### TEXTO FORNECIDO
——————
Discurso durante a 49ª Sessão Deliberativa Ordinária, no Senado Federal

Preocupação com o possível embargo da União Europeia à carne de frango brasileira.

Comentário a respeito do artigo do jornalista Zuenir Ventura, publicado na revista Visão, sobre o declínio ético do Partido dos Trabalhadores.

Autor
Ana Amélia (PP - Progressistas/RS)
Nome completo: Ana Amélia de Lemos
Casa
Senado Federal
Tipo
Discurso
Resumo por assunto
POLITICA INTERNACIONAL:
  • Preocupação com o possível embargo da União Europeia à carne de frango brasileira.
ELEIÇÕES E PARTIDOS POLITICOS:
  • Comentário a respeito do artigo do jornalista Zuenir Ventura, publicado na revista Visão, sobre o declínio ético do Partido dos Trabalhadores.
Publicação
Publicação no DSF de 18/04/2018 - Página 60
Assuntos
Outros > POLITICA INTERNACIONAL
Outros > ELEIÇÕES E PARTIDOS POLITICOS
Indexação
  • APREENSÃO, MOTIVO, EMBARGO, IMPEDIMENTO, ENTRADA, CARNE, FRANGO, PRODUÇÃO, PAIS, BRASIL, LOCAL, UNIÃO EUROPEIA, SOLICITAÇÃO, MEDIDA, RESPOSTA, IGUALDADE, GOVERNO BRASILEIRO.
  • COMENTARIO, TEXTO, DIVULGAÇÃO, PERIODICO, VISÃO, ASSUNTO, PERCURSO, HISTORIA, PARTIDO DOS TRABALHADORES (PT), ENFASE, AUSENCIA, ETICA.

    A SRª ANA AMÉLIA (Bloco Parlamentar Democracia Progressista/PP - RS. Pronuncia o seguinte discurso. Sem revisão da oradora.) – Meu caro Presidente João Alberto, que preside esta sessão, caros colegas Senadores, nasci com muita honra, Presidente, na cidade de Lagoa Vermelha, que produz o melhor churrasco do mundo – não é do Brasil, é do mundo. Digo isso com muita honra e muito orgulho, porque estou dizendo a verdade. O churrasco com a linguiça campeira da minha terra é elogiado por quem prova quando passa por lá.
——————
### TRECHOS DOS REGISTROS

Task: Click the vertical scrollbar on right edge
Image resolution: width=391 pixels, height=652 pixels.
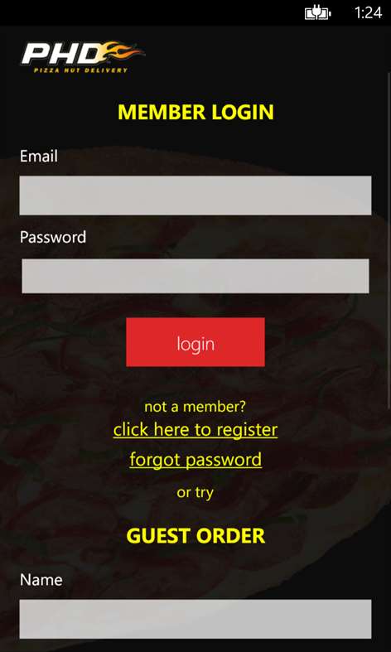Action: [x=389, y=241]
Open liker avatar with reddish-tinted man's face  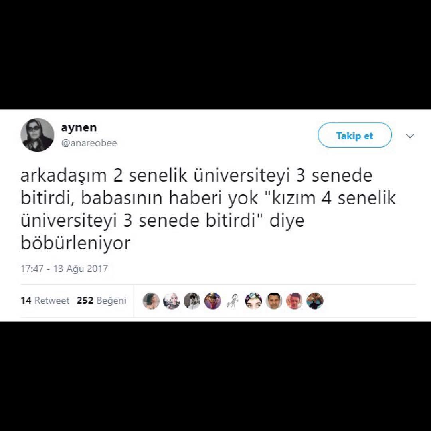tap(295, 301)
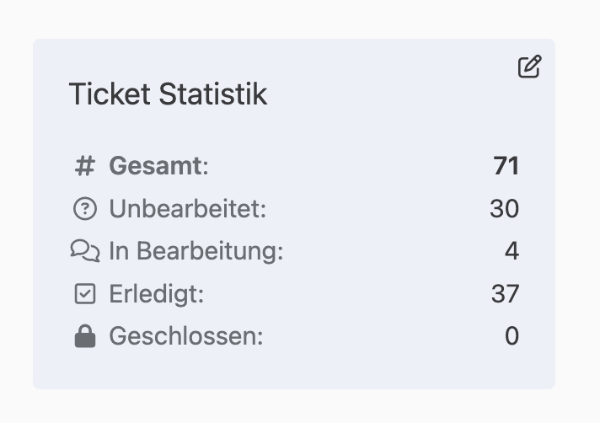Screen dimensions: 600x423
Task: Click the lock icon beside Geschlossen
Action: coord(85,336)
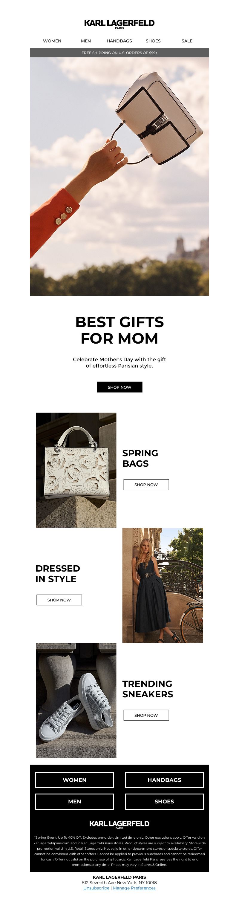Viewport: 239px width, 905px height.
Task: Open the MEN navigation menu item
Action: 86,41

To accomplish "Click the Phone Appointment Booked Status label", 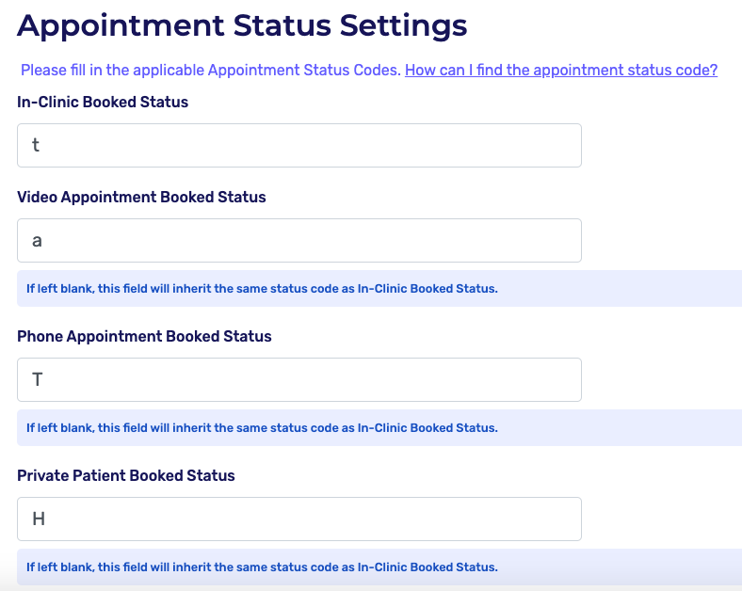I will [144, 336].
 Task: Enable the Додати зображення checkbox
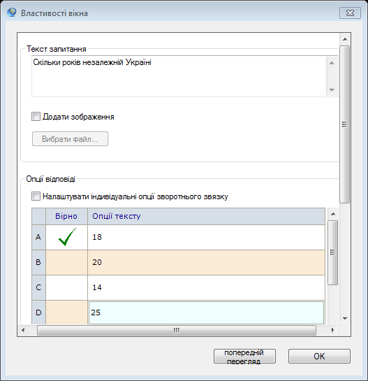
——————
### TAREFA PROPOSTA
Reproduza palavra por palavra o trecho do discurso que começa em "A SRª ANA AMÉLIA" e termina após "passa por lá.". Os registros não são necessários para esta atividade.

### RESOLUÇÃO DO EXERCÍCIO
A SRª ANA AMÉLIA (Bloco Parlamentar Democracia Progressista/PP - RS. Pronuncia o seguinte discurso. Sem revisão da oradora.) – Meu caro Presidente João Alberto, que preside esta sessão, caros colegas Senadores, nasci com muita honra, Presidente, na cidade de Lagoa Vermelha, que produz o melhor churrasco do mundo – não é do Brasil, é do mundo. Digo isso com muita honra e muito orgulho, porque estou dizendo a verdade. O churrasco com a linguiça campeira da minha terra é elogiado por quem prova quando passa por lá.